• [DATA FOR THIS EXERCISE]
+-------+
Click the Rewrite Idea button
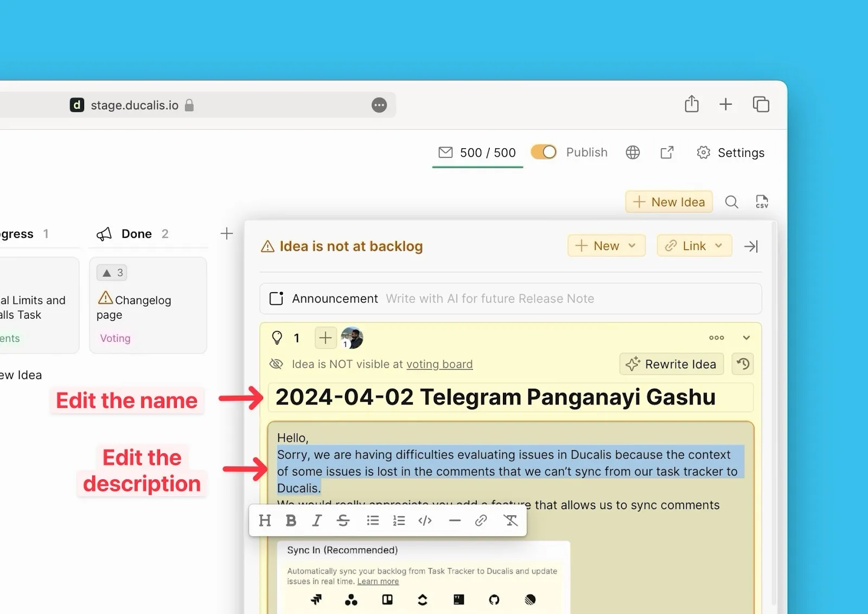The height and width of the screenshot is (614, 868). [x=672, y=364]
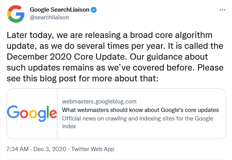This screenshot has height=160, width=232.
Task: Open 'What webmasters should know' card title
Action: (140, 110)
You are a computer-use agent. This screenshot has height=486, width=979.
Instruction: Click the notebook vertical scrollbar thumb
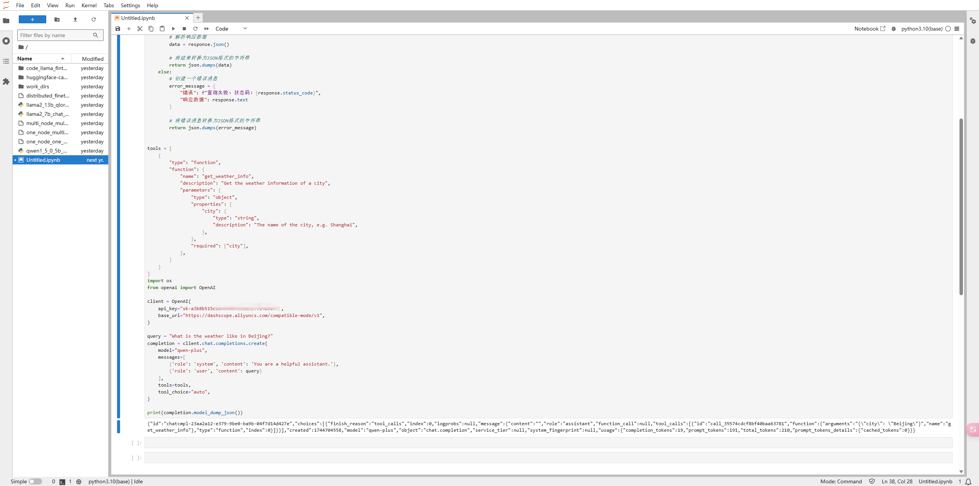click(961, 206)
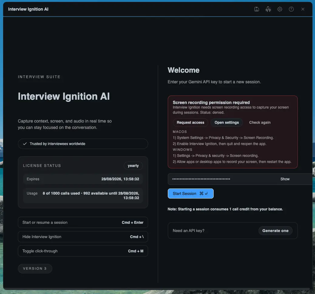Click Request access for screen recording
The width and height of the screenshot is (315, 294).
click(190, 123)
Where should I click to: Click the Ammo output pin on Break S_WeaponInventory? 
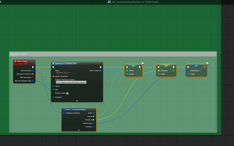(94, 116)
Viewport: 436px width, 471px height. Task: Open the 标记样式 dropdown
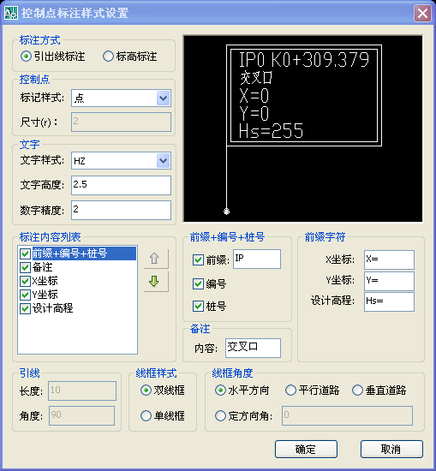coord(163,98)
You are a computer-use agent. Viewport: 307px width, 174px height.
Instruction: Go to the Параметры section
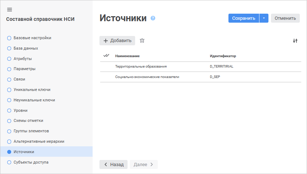pos(25,69)
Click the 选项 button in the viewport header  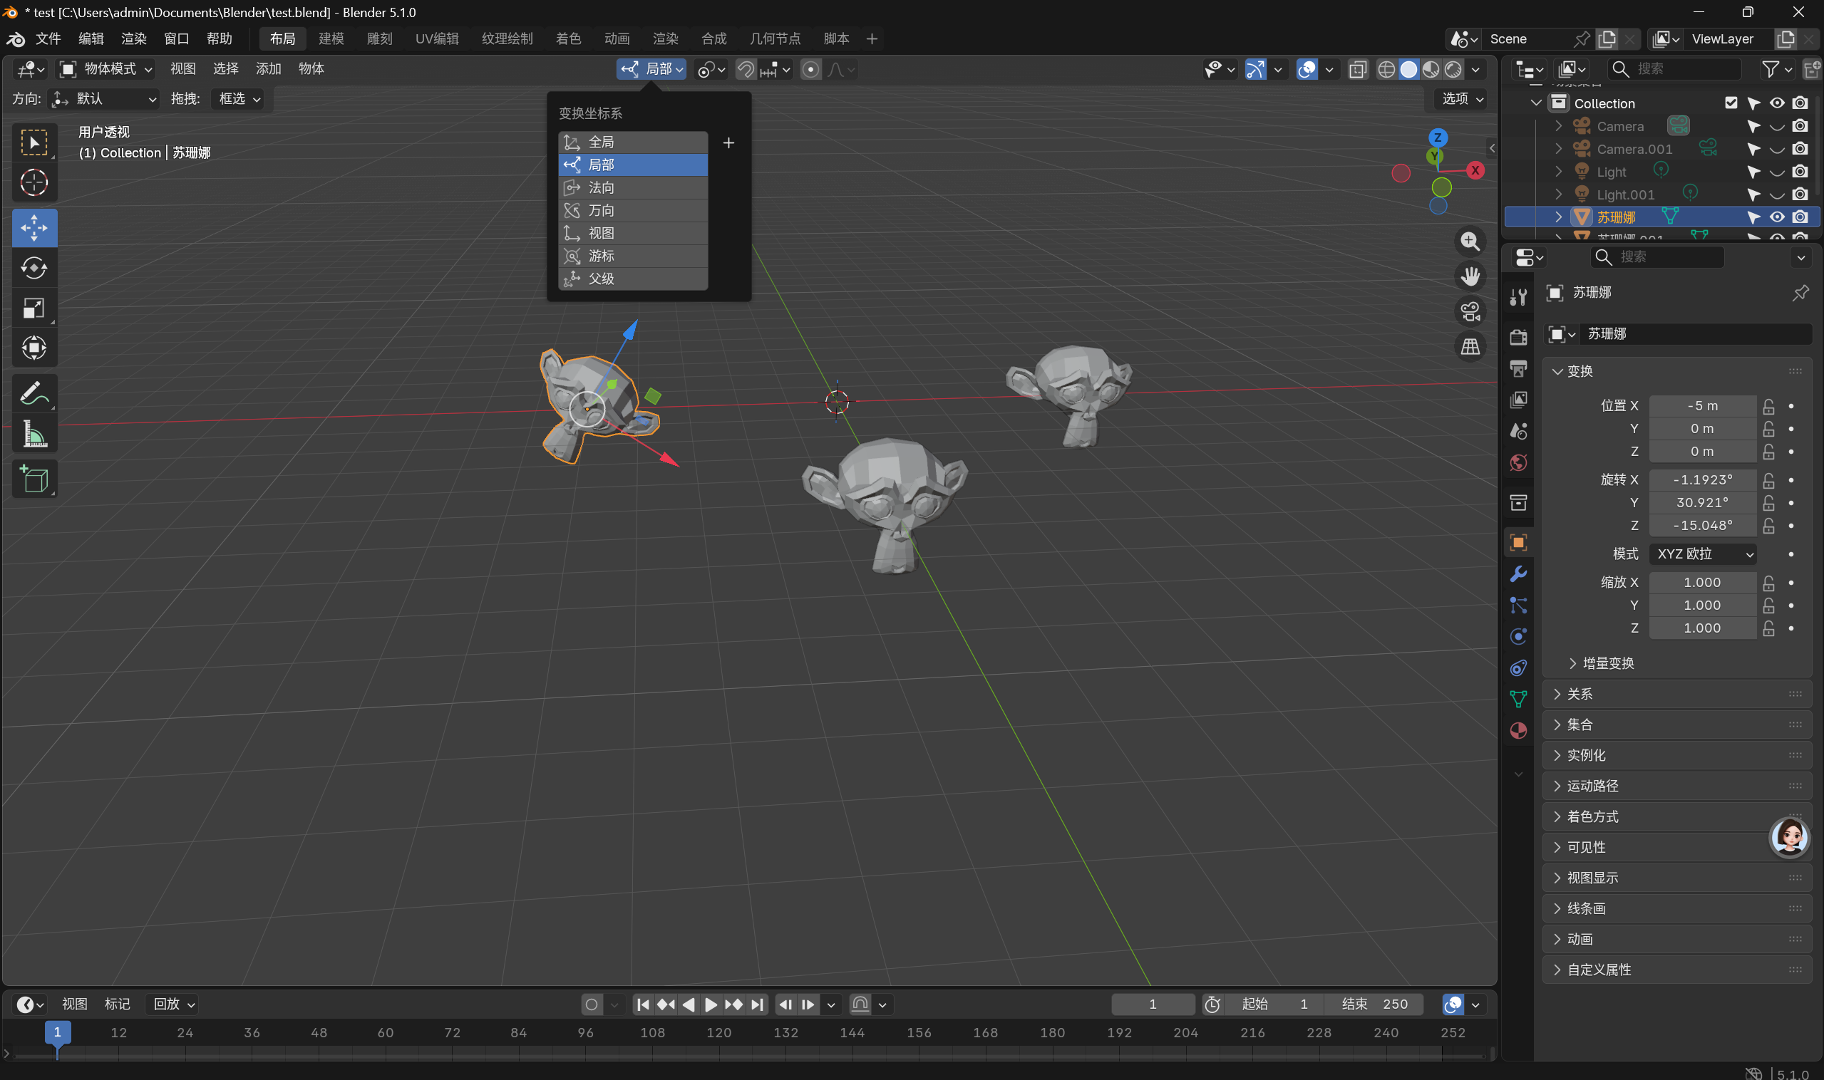click(1462, 98)
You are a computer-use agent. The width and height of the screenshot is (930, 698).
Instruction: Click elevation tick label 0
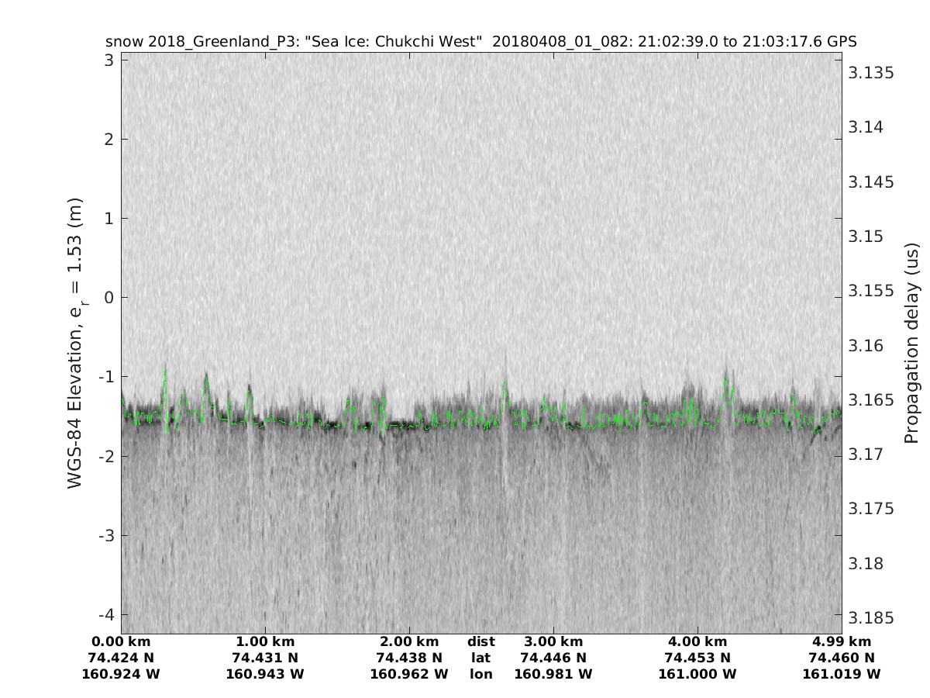(110, 298)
+-------+
• [WHAT TO DO]
Pick out each line of the entries above that contains the word "Open" and copy those lines in full.

• [RESULT FOR THIS TASK]
Task: Open 'What webmasters should know' card title
Viewport: 436px width, 471px height. Task: Open the 标记样式 dropdown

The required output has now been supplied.